Botswana's Foreign Minister Phandu Sekeleman told the BBC that the arrests amounted to harassment.

"These repeated arrests do not augur well for a free, fair and democratic election - people must be free to campaign," he told the BBC's Focus on Africa programme.

He said Botswana had been affected by all the Zimbabweans fleeing the violence.

Correspondents say Botswana is the first African government to lodge a formal protest with the Zimbabwe government about the violence and intimidation that has hit the country ahead of the election.

Veteran threat

On Friday, MDC lawyers were still trying to get access to Mr Biti, who spent the night in custody after his arrest at Harare airport.

Morgan Tsvangirai says he is getting his message through

The authorities say Mr Biti faces a charge of treason and another charge for proclaiming victory in the 29 March elections before official results had been published.

A high court judge has ordered police to bring Mr Biti to court on Saturday and explain why he is being held, opposition lawyers said.

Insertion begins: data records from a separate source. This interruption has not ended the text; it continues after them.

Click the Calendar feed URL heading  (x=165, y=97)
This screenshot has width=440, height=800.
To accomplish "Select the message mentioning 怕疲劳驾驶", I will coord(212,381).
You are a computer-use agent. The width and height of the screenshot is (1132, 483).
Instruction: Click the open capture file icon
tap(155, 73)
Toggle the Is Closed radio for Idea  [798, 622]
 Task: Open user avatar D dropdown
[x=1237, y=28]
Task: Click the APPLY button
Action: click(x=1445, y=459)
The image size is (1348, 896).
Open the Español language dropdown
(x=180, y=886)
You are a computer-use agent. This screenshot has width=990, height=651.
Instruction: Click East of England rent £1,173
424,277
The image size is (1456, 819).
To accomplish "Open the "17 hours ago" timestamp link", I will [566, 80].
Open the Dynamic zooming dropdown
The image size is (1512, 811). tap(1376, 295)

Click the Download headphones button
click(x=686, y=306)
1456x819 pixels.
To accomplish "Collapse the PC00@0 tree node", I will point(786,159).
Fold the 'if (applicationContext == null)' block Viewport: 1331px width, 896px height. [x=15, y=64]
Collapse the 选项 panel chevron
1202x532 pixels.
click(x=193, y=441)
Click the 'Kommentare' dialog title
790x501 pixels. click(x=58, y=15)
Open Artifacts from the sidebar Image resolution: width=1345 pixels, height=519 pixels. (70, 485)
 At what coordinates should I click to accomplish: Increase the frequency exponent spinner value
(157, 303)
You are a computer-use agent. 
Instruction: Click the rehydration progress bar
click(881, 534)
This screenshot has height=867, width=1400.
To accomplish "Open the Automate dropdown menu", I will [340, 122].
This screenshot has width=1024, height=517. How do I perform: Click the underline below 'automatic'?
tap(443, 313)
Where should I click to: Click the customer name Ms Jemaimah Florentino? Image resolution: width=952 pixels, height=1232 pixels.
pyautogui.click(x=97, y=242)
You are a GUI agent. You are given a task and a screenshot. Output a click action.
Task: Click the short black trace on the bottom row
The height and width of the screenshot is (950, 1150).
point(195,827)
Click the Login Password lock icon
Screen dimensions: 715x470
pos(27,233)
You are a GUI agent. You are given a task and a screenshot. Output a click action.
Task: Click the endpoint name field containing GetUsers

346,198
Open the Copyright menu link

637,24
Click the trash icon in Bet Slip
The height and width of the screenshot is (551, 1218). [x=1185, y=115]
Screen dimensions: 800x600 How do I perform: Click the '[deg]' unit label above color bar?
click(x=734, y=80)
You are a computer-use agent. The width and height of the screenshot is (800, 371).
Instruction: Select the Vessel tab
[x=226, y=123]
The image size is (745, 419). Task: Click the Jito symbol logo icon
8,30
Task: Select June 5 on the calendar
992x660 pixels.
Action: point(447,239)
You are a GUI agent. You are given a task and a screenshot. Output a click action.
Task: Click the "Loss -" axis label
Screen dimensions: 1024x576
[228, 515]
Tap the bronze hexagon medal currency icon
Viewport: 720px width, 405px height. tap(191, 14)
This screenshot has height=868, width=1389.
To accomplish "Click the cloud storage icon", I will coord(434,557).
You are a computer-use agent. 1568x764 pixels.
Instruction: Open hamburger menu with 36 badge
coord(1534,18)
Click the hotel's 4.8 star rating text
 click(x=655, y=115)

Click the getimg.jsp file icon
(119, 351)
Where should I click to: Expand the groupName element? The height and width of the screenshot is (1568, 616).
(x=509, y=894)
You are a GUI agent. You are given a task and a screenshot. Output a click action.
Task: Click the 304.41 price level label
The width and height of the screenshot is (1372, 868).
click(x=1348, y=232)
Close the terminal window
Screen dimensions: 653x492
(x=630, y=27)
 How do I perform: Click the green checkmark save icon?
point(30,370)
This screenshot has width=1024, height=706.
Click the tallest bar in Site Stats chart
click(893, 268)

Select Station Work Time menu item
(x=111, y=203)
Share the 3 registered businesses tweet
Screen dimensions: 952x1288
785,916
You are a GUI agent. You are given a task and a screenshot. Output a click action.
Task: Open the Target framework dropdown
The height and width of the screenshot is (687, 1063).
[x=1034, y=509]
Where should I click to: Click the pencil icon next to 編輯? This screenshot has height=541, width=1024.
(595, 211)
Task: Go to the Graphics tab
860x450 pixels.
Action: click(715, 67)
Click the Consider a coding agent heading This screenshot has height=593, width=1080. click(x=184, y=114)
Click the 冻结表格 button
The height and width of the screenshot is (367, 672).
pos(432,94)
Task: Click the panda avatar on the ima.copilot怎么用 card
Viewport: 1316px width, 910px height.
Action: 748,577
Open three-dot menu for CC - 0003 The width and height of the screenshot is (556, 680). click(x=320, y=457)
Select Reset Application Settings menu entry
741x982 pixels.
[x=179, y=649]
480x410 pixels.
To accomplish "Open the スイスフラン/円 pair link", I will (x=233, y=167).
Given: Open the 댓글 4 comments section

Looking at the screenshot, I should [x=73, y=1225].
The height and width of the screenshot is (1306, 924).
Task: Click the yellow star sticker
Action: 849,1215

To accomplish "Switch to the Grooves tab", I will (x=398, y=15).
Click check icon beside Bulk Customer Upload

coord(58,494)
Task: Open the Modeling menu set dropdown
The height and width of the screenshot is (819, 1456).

On Friday, Mr Mugabe warned that veterans from Zimbabwe's 1970s war of independence were ready to fight to stop the MDC gaining power.

The Herald newspaper quoted Mr Mugabe as saying: "They came to my office after the [first round of] elections and asked me: 'Can we take up arms?'

"They said this country was won by the barrel of the gun and should we let it go at the stroke of a pen? Should one just write an X and then the country goes just like that?"

'White oppressors'

The 84-year-old leader of the Zanu-PF party reportedly made the comments on Thursday at a rally in Murehwa, north-east of the capital Harare.

He said the MDC would hand back Zimbabwe to "our former oppressors, the whites".

The opposition, rights groups and some Western governments accuse Mugabe supporters of directing a campaign of violence and intimidation against the MDC.

The opposition says at least 66 of its supporters have been killed and some 25,000 forced to flee their homes.

Zimbabwe's National War Veterans during a meeting in Harare on 29 April 2000
Zimbabwe's war veterans have been staunch supporters of Mr Mugabe

The BBC has uncovered evidence that the army is behind the violence, although this has been denied by the military.

On Friday, the MDC said police had impounded two opposition election buses in Gweru, central Zimbabwe.

Mr Tsvangirai has been detained several times on the campaign trail.

Earlier, top UN humanitarian official John Holmes told the Security Council that up to four million Zimbabweans - a third of the population - needed aid.

But the UN's World Food Programme told the BBC last week 600,000 Zimbabweans currently needed aid and that figure might rise to four million early next year in a worst-case scenario.

Correspondents say that within the Security Council, South Africa - backed by Russia and China - is resisting action on Zimbabwe.